═══ Página
2. Não usar gíria. Gíria entrega a idade, bicho.
3. Não se envolver emocionalmente com quem tenha menos de um terço da sua idade. Primeiro porque as chances de alguém com um terço da sua idade querer se envolver com você são remotas. Segundo, eu esqueci qual era o segundo motivo. Mas eu lembro. Até o final do texto eu lembro.
4. Não se paramentar todo(a) para malhar da Bodytech. Fica muito boko moko. Prefira o bom e velho moleton pra ir malhar na praça, onde tem sempre uns aparelhos coloridos rodeados de viúvas e divorciadas (e um ou outro velhinho assanhado), com quem se pode entabular um colóquio supimpa sobre osteoporose e disfunção erétil.
5. Não usar nunca as palavras “entabular”, “colóquio” ou “supimpa”. Elas são anacrônicas. Aliás, a palavra “anacrônica” também é anacrônica, apesar de ser supimpa.
6. Sair do feicebuque. Nem pensar em ter tuíter, instagrã. Muito menos tínder, grinder ou par perfeito. Todos esses lugares fazem a gente se sentir muito mais velho do que já é. Sem contar que não dá pra decorar tanta senha.
══════
═══ Entradas fornecidas
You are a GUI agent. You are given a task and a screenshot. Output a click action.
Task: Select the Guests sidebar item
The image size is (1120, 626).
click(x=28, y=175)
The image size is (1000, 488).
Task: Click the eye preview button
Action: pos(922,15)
══════
- **Tarefa proposta**:
Escreva a continuação da lista bem-humorada de regras sobre envelhecer, começando logo depois do último item apresentado.

- **Resposta esperada**:
7. Ah, sim, o segundo motivo para não se envolver com alguém com menos de um terço da sua idade é que isso faz a gente se sentir ainda mais velho. Principalmente quando esquece alguma coisa e tem que fazer aquelas pausas infinitas no meio de frase que fazem a gente parecer apresentador do Masterchef anunciando o eliminado da prova.
E se com um aspecto tão jovial quando o seu, com esse seu jeito jovem de espírito e prafrentex de ser, alguém ainda te chamar de “senhor” (ou “senhora”), não hesite: desça uma bengalada na cabeça dela para ela aprender a respeitar os mais velhos.